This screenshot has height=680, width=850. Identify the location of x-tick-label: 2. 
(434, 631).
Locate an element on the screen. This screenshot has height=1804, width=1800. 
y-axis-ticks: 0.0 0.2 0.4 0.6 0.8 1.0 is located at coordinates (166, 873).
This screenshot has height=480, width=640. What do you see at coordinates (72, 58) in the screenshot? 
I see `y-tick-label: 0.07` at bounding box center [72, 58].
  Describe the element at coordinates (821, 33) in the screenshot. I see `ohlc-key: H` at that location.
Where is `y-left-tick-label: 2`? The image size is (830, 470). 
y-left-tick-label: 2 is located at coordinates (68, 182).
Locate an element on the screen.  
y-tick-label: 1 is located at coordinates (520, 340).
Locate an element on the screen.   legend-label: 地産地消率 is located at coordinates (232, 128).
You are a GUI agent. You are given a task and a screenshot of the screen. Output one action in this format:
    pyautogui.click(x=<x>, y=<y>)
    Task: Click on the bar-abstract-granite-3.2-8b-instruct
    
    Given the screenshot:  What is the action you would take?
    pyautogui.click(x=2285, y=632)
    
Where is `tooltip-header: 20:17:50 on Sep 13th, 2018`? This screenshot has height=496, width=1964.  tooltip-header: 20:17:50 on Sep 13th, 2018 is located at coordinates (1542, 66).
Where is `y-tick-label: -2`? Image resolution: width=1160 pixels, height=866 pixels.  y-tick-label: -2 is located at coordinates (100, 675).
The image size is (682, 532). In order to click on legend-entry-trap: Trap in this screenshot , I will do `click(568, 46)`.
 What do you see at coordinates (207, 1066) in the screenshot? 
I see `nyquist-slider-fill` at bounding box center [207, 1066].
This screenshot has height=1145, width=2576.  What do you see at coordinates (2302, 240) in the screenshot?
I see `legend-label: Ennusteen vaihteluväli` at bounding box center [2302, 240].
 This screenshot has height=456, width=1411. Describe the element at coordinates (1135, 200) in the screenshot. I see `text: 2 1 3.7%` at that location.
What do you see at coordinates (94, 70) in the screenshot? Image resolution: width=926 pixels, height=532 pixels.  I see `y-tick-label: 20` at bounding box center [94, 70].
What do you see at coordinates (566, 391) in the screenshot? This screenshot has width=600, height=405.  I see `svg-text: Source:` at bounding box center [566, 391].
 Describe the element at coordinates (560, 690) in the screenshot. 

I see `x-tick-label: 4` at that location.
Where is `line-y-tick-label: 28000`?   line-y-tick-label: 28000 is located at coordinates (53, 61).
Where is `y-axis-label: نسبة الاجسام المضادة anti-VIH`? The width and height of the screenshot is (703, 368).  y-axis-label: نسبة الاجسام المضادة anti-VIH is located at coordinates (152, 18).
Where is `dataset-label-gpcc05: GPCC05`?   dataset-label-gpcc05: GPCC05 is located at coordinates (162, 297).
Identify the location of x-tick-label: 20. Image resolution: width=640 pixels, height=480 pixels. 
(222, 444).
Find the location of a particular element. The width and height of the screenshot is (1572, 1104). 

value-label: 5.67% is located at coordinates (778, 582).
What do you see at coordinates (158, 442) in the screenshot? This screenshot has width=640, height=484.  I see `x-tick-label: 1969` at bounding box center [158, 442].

# # # #

• _INSTRUCTIONS TO FOLLOW_
Reproduce every row above with each "Where is" swapped for "Find", keeping all other text unchanged.

• _ANSWER BOX_
This screenshot has height=680, width=850. Identify the location of x-tick-label: 2. 
(434, 631).
Locate an element on the screen. This screenshot has height=1804, width=1800. 
y-axis-ticks: 0.0 0.2 0.4 0.6 0.8 1.0 is located at coordinates (166, 873).
This screenshot has height=480, width=640. What do you see at coordinates (72, 58) in the screenshot? 
I see `y-tick-label: 0.07` at bounding box center [72, 58].
  Describe the element at coordinates (821, 33) in the screenshot. I see `ohlc-key: H` at that location.
Find `y-left-tick-label: 2`? The image size is (830, 470). 
y-left-tick-label: 2 is located at coordinates (68, 182).
Locate an element on the screen.  
y-tick-label: 1 is located at coordinates (520, 340).
Locate an element on the screen.   legend-label: 地産地消率 is located at coordinates (232, 128).
You are a GUI agent. You are given a task and a screenshot of the screen. Output one action in this format:
    pyautogui.click(x=<x>, y=<y>)
    Task: Click on the bar-abstract-granite-3.2-8b-instruct
    
    Given the screenshot:  What is the action you would take?
    pyautogui.click(x=2285, y=632)
    
Find `tooltip-header: 20:17:50 on Sep 13th, 2018`? This screenshot has height=496, width=1964.  tooltip-header: 20:17:50 on Sep 13th, 2018 is located at coordinates (1542, 66).
Find `y-tick-label: -2`? Image resolution: width=1160 pixels, height=866 pixels.  y-tick-label: -2 is located at coordinates (100, 675).
The image size is (682, 532). In order to click on legend-entry-trap: Trap in this screenshot , I will do `click(568, 46)`.
 What do you see at coordinates (207, 1066) in the screenshot? 
I see `nyquist-slider-fill` at bounding box center [207, 1066].
This screenshot has height=1145, width=2576.  What do you see at coordinates (2302, 240) in the screenshot?
I see `legend-label: Ennusteen vaihteluväli` at bounding box center [2302, 240].
 This screenshot has height=456, width=1411. Describe the element at coordinates (1135, 200) in the screenshot. I see `text: 2 1 3.7%` at that location.
What do you see at coordinates (94, 70) in the screenshot? Image resolution: width=926 pixels, height=532 pixels.  I see `y-tick-label: 20` at bounding box center [94, 70].
What do you see at coordinates (566, 391) in the screenshot? This screenshot has width=600, height=405.  I see `svg-text: Source:` at bounding box center [566, 391].
 Describe the element at coordinates (560, 690) in the screenshot. 

I see `x-tick-label: 4` at that location.
Find `line-y-tick-label: 28000`?   line-y-tick-label: 28000 is located at coordinates (53, 61).
Find `y-axis-label: نسبة الاجسام المضادة anti-VIH`? The width and height of the screenshot is (703, 368).  y-axis-label: نسبة الاجسام المضادة anti-VIH is located at coordinates (152, 18).
Find `dataset-label-gpcc05: GPCC05`?   dataset-label-gpcc05: GPCC05 is located at coordinates (162, 297).
Identify the location of x-tick-label: 20. Image resolution: width=640 pixels, height=480 pixels. 
(222, 444).
Find the location of a particular element. The width and height of the screenshot is (1572, 1104). 

value-label: 5.67% is located at coordinates (778, 582).
What do you see at coordinates (158, 442) in the screenshot? This screenshot has width=640, height=484.  I see `x-tick-label: 1969` at bounding box center [158, 442].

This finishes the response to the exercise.